10,000 Bullets   Exploring the world of Cinema from the Arthouse to the Grindhouse™

Dixie Ray Hollywood Star 
Written by: on March 26th, 2015

Theatrical Release Date:
 USA, 1983
Director: Anthony Spinellli
Writer: Dean Rogers
Cast: John Leslie, Cameron Mitchell, Veronica Hart, Juliet Anderson

DVD Release Date: March 10th, 2015
Approximate Running Times: 101 minutes (Dixie Ray Hollywood Star), 94 Minutes (It’s Called Murder Baby)
Aspect Ratio: 1.85:1 Anamorphic Widescreen (Both Versions)
Rating: XXX (Dixie Ray Hollywood Star) and R (It’s Called Murder Baby)
Sound: Dolby Digital Mono (Both Versions)
Subtitles: N/A
DVD Release: Vinegar Syndrome
Region Encoding: Region 0 NTSC
Retail Price: $19.98

Dixie Ray Hollywood Star may be one of the final cinematic gasps of the golden age X rated film as proper, full length narrative feature, complete with costuming, production design and trained dramatic acting. If this notion was indeed true, however, then there are few better ways to go out then this fine feature, directed by one of the industry’s most talented auteurs, Sam Weston a.k.a. Anthony Spinelli (SexWorld).

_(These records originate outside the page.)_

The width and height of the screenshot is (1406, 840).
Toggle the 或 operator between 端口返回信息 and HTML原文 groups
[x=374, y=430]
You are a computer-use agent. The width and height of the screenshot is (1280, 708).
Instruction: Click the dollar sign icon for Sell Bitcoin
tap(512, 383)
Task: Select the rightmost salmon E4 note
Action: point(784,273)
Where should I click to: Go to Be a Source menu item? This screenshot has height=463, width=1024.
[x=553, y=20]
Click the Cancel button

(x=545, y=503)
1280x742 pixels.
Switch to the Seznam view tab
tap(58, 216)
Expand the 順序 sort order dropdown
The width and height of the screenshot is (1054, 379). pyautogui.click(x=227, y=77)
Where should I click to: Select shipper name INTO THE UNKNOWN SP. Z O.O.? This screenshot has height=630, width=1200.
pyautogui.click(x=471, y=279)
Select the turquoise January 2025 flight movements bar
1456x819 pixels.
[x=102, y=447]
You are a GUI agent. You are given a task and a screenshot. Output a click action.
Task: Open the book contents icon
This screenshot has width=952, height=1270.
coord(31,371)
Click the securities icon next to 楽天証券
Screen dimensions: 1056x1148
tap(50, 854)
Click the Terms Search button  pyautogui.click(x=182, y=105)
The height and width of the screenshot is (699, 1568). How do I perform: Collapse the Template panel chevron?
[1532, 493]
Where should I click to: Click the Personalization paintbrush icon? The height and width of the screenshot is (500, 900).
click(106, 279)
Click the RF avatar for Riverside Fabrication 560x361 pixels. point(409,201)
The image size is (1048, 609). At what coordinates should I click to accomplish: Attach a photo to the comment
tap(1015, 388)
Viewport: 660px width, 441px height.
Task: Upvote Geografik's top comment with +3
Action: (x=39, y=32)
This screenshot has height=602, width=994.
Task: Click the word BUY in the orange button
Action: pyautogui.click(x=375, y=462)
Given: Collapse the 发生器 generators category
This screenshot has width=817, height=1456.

One of the best compliments payable to Dixie Ray Hollywood Star is that the film possesses the appearance of an older feature, and this isn’t only due to the decision of Spinelli and scriptwriter Dean Rogers to set Dixie Ray in World War II America. Rather, there’s a pervasive sensibility of class and care leant to this production, from the bottom up, in nearly all aspects. There’s obvious attention paid to exuding the vibe of a classic film noir detective mystery here, as Spinelli and Co. detail the exploits of one private dick by the name of Nick Popadopalis, played with charming ease by noted adult film star John Leslie. The clothes, music and language fit the mood very well, while the acting of Leslie and his costars is universally solid, with every performer giving their all to deliver the best quality product. Hell, the legendary actor Cameron Mitchell even shows up in a small role as a police lieutenant, although the star would later claim that he had no idea he was performing in an adult motion picture.

This is due to Dixie Ray Hollywood Star receiving two separate cuts, the titular X rated cut, as well as a different, R rated cut, which subtracts the sexual content and focuses more upon the mystery. This cut goes by the title of It’s Called Murder, Baby and actually works far better as a feature film than Dixie Ray, the latter needing to shift its focus every so often in order to hem in the required sexual congress. It must be said, however, that both versions achieve their desired goals, with the sex scenes in Dixie Ray going all out with a level of eroticism rare even for its time. The lack of music during these scenes only enhances the performances laid there on the screen, in particular a scene late in the film with Leslie, Samantha Fox and the iconic, beautiful Veronica Hart.

The fact that both cuts are so imminently watchable is testament to the talent of Spinelli, his cast and crew, for both Dixie Ray Hollywood Star and It’s Called Murder, Baby are some of the best cinematic works the genre has to offer, particularly during this time in the early eighties, when videotape was already threatening and changing the landscape of adult cinema in the United States.

The DVD:

Vinegar Syndrome should be commended, as usual, for their hard work and dedication to preserving such slices of classic American adult cinema, and their track record continues here, unabated, with a primo service done to this DVD of Dixie Ray Hollywood Star. As mentioned earlier, both hard and soft cuts of the film are included here, both scanned in 2k from the original 35mm negatives. These picture and audio for both are fantastic, with only a little bit of grain popping up during It’s Called Murder Baby, while the latter also features a bit of muffled audio during the scene where Leslie is roughed up by a couple of heavies. Also included is the film’s original theatrical trailer.

It’s Called Murder Baby did receive a VHS release back in the 80s, while Dixie Ray Hollywood star has seen its own DVD release, as well, but it’s great that Vinegar Syndrome has combined both here into one, truly definitive package.